*EXERCISE PASSAGE:*
★ ★ ★

Anis Ben Slimane (; born 16 March 2001) is a professional footballer who plays as a midfielder for Danish Superliga club Brøndby IF and the Tunisia national team.

Slimane had a tumultuous youth career, playing for eight different clubs in twelve years, but finally settled at AB where he made his senior debut in 2018. The following season, he departed for Brøndby IF and was included in the U19-squad, but he would garner break-out attention in the second half of the 2019–20 season as he established himself as part of the first team.

Born in Denmark, Slimane has dual citizenship and made appearances for both Denmark U19 and Tunisia U20. He represents Tunisia at senior international level.

Career

Early career
Slimane was born in Copenhagen and lived in the Vesterbro neighbourhood during his youth. He started playing for the lower levels of Vesterbro club BK Vestia at age 7, which was the club located most closely to his home. After a few months he moved to the KB academy due to his classmate playing there; a team his classmate's father also coached. Later, Slimane and his classmate signed with the FA 2000 academy, where they were joined by some other talented players. Because some clubs were hesitant to create first teams and second teams, Slimane moved to different clubs in Copenhagen, who were willing to commit to youth football at a higher level. The following year, him and his classmate moved to Herfølge Boldklub, where they were for a short period, before moving first to B.93, where they reunited with the group of talented youth players from FA 2000. During his time at B.93, Slimane played in a UEFA European Club Championship tournament, where he impressed and therefore signed with the Brøndby IF academy.

Slimane was twelve years old when he moved to Brøndby. He played for their academy teams for one and a half years before moving back to play for KB at the under-13 level because of excessive travelling time to Brøndby after he and his family had moved to Høje Gladsaxe. Slimane's second stint at KB was, however, unsuccessful, and he, therefore, began to play for Lyngby Boldklub. He played in Lyngby's youth for six months before being signed by local club Akademisk Boldklub (AB) at under-14 level, where he once again reunited with his old classmates. Slimane stayed at AB for four years, ending his journeyman youth career. There, he played for four years, breaking into the first team during his final time at the club. In an interview with the Brøndby IF website, Slimane described how he was among Denmark's greatest youth football prospects during his first years of playing, but those different circumstances meant that he had to fight for his breakthrough into professional football. During this period, he was close to retiring from football but his family and friends' support helped him through the difficult periods. During one summer, where he played in AB's youth academy, he experienced a large growth spurt in which he grew 15 cm, which enabled him to become more dominant physically and helped him develop as a player.

★ ★ ★

*COLLECTED MATERIAL:*

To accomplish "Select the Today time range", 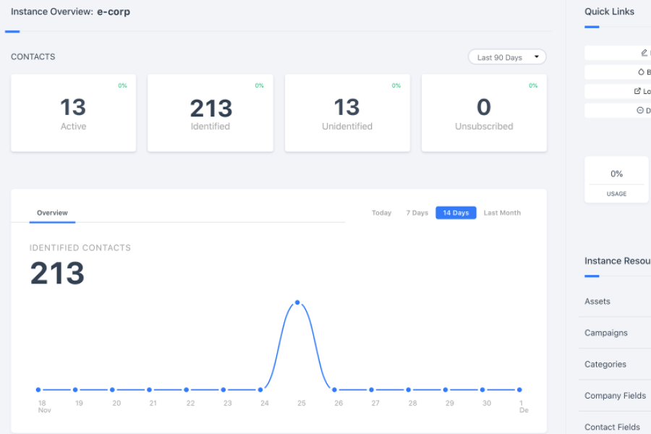I will 381,213.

★ ★ ★

*STUDY QUESTIONS:*
**a)** List every club Slimane joined as a youth player, according to the "Early career" section of the footballer's biography.
**b)** Return the passage of the footballer's biography from "Anis Ben Slimane" to "the first team.", copied word for word.

*RESULTS FOR EACH TASK:*
**a)**
BK Vestia
KB
FA 2000
Herfølge Boldklub
B.93
Brøndby IF
Lyngby Boldklub
Akademisk Boldklub (AB)

**b)**
Anis Ben Slimane (; born 16 March 2001) is a professional footballer who plays as a midfielder for Danish Superliga club Brøndby IF and the Tunisia national team.

Slimane had a tumultuous youth career, playing for eight different clubs in twelve years, but finally settled at AB where he made his senior debut in 2018. The following season, he departed for Brøndby IF and was included in the U19-squad, but he would garner break-out attention in the second half of the 2019–20 season as he established himself as part of the first team.